# Extracted material start
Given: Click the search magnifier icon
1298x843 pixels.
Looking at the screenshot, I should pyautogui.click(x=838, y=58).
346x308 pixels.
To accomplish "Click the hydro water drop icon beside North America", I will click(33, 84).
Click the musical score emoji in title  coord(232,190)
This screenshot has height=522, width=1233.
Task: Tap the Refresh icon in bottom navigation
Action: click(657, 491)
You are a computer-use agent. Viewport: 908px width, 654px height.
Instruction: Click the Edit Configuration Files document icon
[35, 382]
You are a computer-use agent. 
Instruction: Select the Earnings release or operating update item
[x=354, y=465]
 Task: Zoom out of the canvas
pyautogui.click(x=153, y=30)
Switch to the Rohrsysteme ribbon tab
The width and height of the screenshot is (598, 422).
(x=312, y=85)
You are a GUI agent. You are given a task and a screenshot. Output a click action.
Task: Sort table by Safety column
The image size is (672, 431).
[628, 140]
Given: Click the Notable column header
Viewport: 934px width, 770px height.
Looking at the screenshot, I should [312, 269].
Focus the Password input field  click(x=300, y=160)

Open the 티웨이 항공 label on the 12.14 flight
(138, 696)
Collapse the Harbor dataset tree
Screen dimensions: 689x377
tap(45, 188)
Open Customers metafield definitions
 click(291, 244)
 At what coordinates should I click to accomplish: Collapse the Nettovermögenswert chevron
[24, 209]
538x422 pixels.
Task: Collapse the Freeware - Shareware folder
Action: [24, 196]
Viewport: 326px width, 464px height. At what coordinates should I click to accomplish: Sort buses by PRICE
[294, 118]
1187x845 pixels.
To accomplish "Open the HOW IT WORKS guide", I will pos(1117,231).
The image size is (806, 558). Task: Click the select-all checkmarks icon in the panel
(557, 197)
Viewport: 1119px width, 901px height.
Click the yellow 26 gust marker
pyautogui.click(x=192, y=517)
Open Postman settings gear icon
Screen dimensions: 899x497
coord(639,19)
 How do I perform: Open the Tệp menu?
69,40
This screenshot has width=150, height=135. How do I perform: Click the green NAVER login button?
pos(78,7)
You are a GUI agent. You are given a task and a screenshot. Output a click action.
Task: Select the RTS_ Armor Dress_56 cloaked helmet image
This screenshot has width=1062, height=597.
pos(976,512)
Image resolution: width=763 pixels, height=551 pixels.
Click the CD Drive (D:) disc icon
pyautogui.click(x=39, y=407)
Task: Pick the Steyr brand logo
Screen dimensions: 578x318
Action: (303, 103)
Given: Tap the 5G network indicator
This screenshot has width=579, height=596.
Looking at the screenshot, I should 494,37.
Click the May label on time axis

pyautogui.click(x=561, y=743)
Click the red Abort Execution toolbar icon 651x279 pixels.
# Extracted material end
[Problem] Reproduce every one of the items above verbatim, keeping each line unchanged.

[Response for this exercise]
Given: Click the search magnifier icon
1298x843 pixels.
Looking at the screenshot, I should pyautogui.click(x=838, y=58).
346x308 pixels.
To accomplish "Click the hydro water drop icon beside North America", I will click(33, 84).
Click the musical score emoji in title  coord(232,190)
This screenshot has height=522, width=1233.
Task: Tap the Refresh icon in bottom navigation
Action: click(657, 491)
You are a computer-use agent. Viewport: 908px width, 654px height.
Instruction: Click the Edit Configuration Files document icon
[35, 382]
You are a computer-use agent. 
Instruction: Select the Earnings release or operating update item
[x=354, y=465]
 Task: Zoom out of the canvas
pyautogui.click(x=153, y=30)
Switch to the Rohrsysteme ribbon tab
The width and height of the screenshot is (598, 422).
(x=312, y=85)
You are a GUI agent. You are given a task and a screenshot. Output a click action.
Task: Sort table by Safety column
The image size is (672, 431).
[628, 140]
Given: Click the Notable column header
Viewport: 934px width, 770px height.
Looking at the screenshot, I should [312, 269].
Focus the Password input field  click(x=300, y=160)

Open the 티웨이 항공 label on the 12.14 flight
(138, 696)
Collapse the Harbor dataset tree
Screen dimensions: 689x377
tap(45, 188)
Open Customers metafield definitions
 click(291, 244)
 At what coordinates should I click to accomplish: Collapse the Nettovermögenswert chevron
[24, 209]
538x422 pixels.
Task: Collapse the Freeware - Shareware folder
Action: [24, 196]
Viewport: 326px width, 464px height. At what coordinates should I click to accomplish: Sort buses by PRICE
[294, 118]
1187x845 pixels.
To accomplish "Open the HOW IT WORKS guide", I will pos(1117,231).
The image size is (806, 558). Task: Click the select-all checkmarks icon in the panel
(557, 197)
Viewport: 1119px width, 901px height.
Click the yellow 26 gust marker
pyautogui.click(x=192, y=517)
Open Postman settings gear icon
Screen dimensions: 899x497
coord(639,19)
 How do I perform: Open the Tệp menu?
69,40
This screenshot has width=150, height=135. How do I perform: Click the green NAVER login button?
pos(78,7)
You are a GUI agent. You are given a task and a screenshot. Output a click action.
Task: Select the RTS_ Armor Dress_56 cloaked helmet image
This screenshot has width=1062, height=597.
pos(976,512)
Image resolution: width=763 pixels, height=551 pixels.
Click the CD Drive (D:) disc icon
pyautogui.click(x=39, y=407)
Task: Pick the Steyr brand logo
Screen dimensions: 578x318
Action: (303, 103)
Given: Tap the 5G network indicator
This screenshot has width=579, height=596.
Looking at the screenshot, I should 494,37.
Click the May label on time axis

pyautogui.click(x=561, y=743)
Click the red Abort Execution toolbar icon 651x279 pixels.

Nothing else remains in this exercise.